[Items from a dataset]
________________
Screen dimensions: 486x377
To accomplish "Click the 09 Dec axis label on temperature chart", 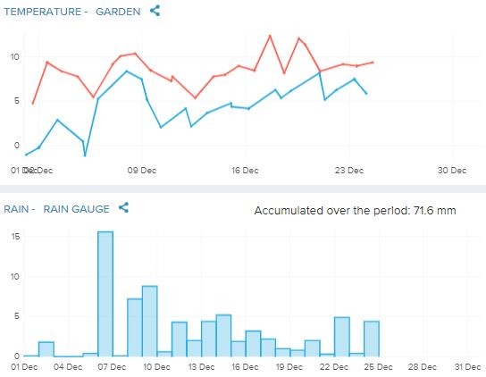I will coord(142,171).
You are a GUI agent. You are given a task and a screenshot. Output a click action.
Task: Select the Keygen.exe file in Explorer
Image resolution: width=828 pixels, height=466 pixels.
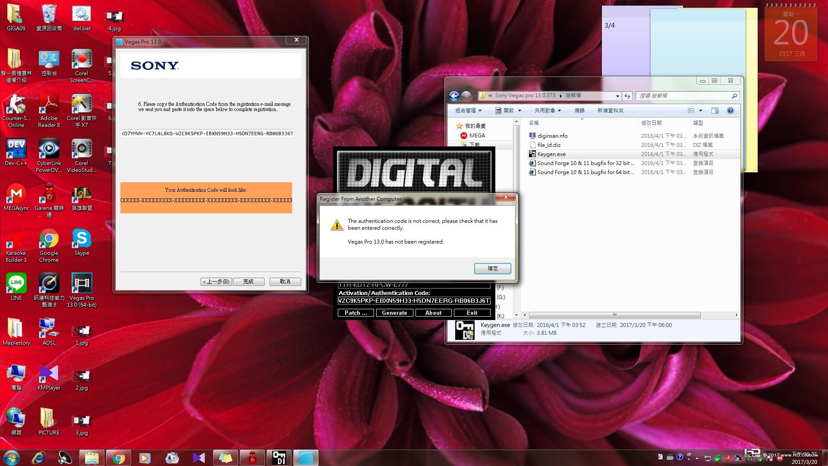coord(551,154)
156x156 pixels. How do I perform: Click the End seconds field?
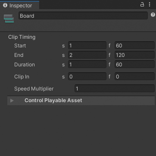point(87,55)
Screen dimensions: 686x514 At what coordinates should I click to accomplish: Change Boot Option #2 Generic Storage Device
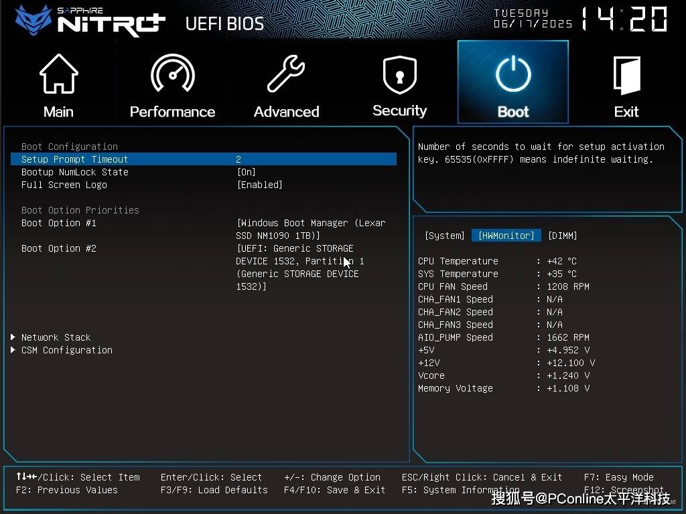point(300,267)
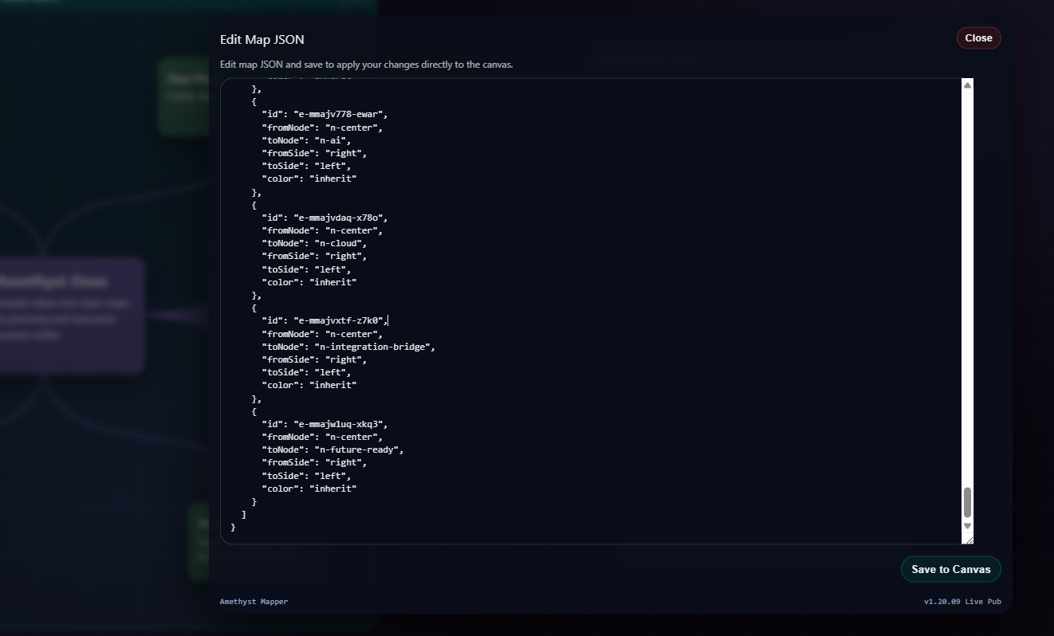Click the scrollbar up arrow in JSON editor
The height and width of the screenshot is (636, 1054).
click(x=967, y=85)
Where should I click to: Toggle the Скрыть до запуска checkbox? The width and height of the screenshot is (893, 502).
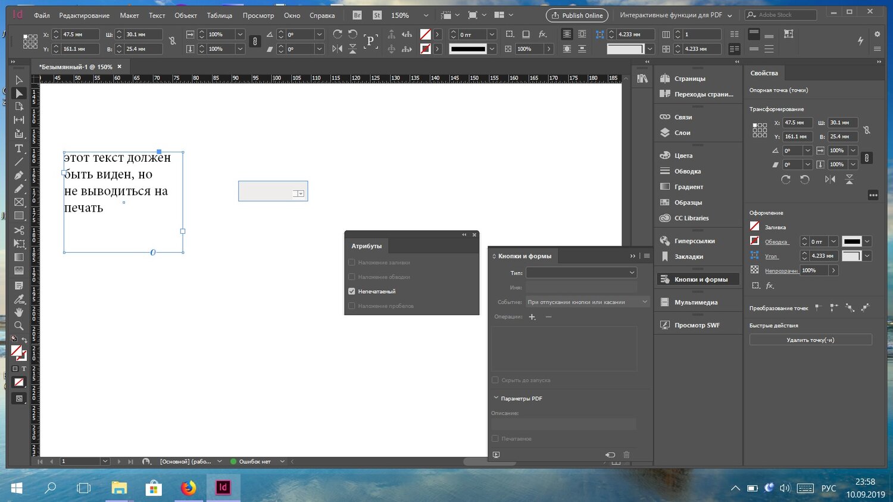pyautogui.click(x=495, y=380)
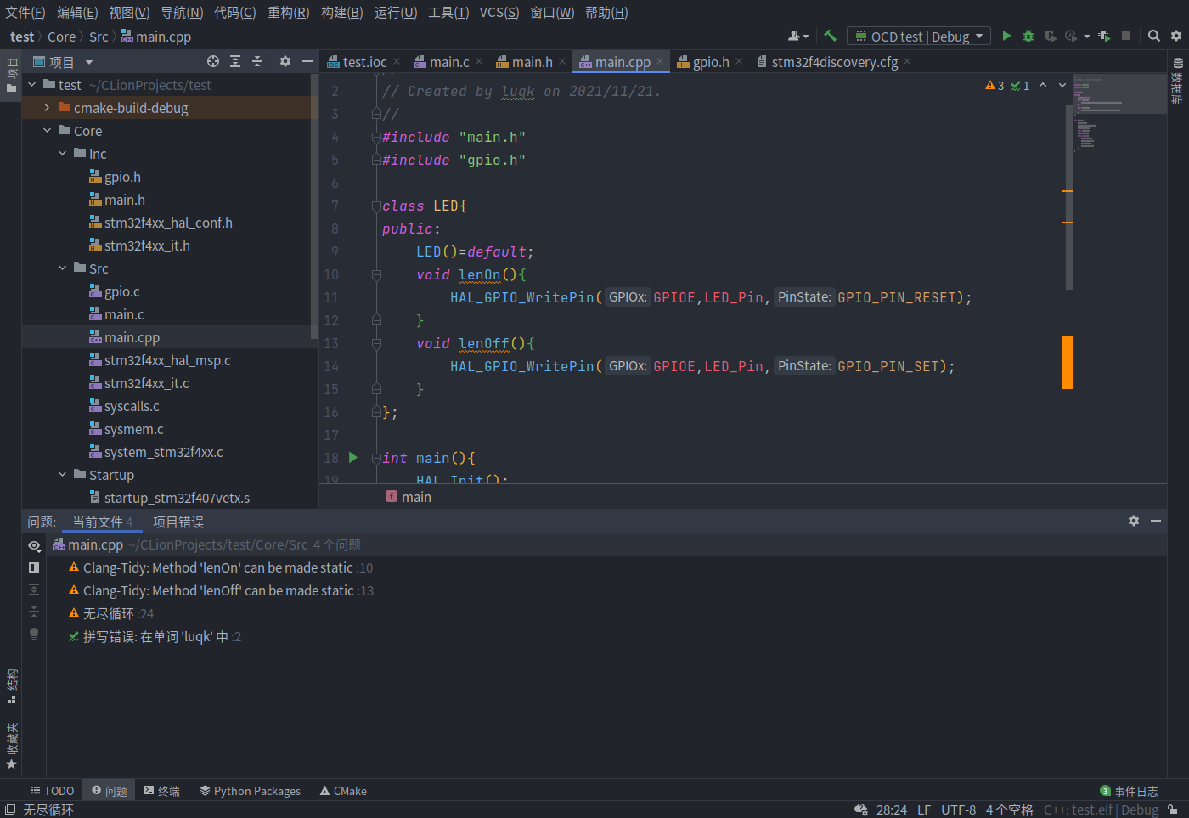Open the OCD test | Debug configuration dropdown
This screenshot has width=1189, height=818.
click(x=918, y=37)
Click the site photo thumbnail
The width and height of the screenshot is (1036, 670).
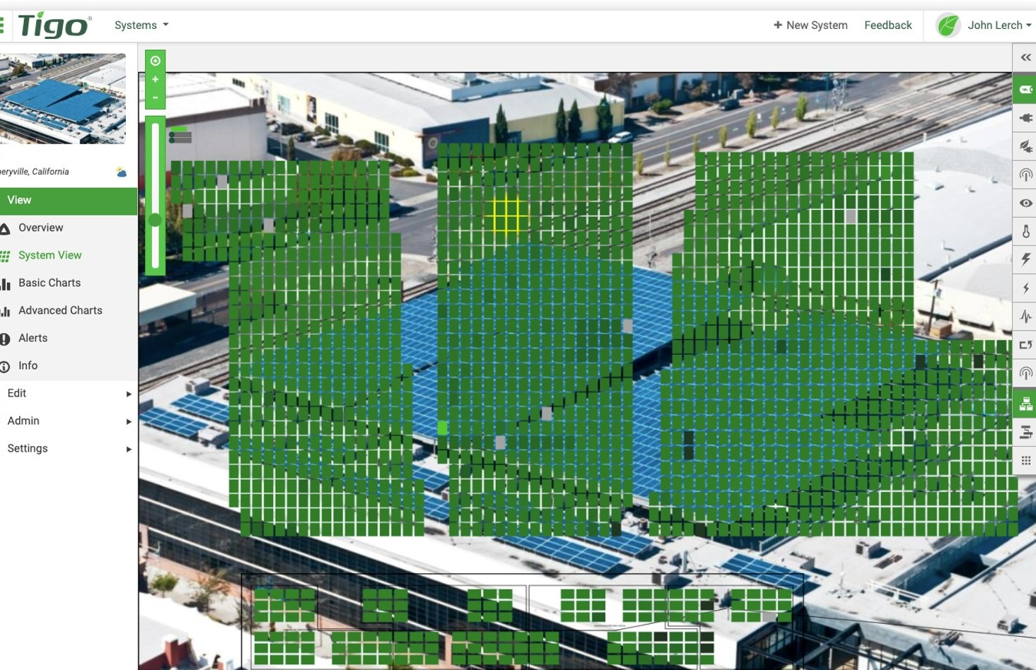[x=63, y=99]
________________
§ **Goal of the exercise**: Reproduce the items word for word, starting at the line that contains "Click the site photo thumbnail" and continuing through the end of the items. Leave the pictures out of your answer.

§ **Task output**:
Click the site photo thumbnail
The width and height of the screenshot is (1036, 670).
[x=63, y=99]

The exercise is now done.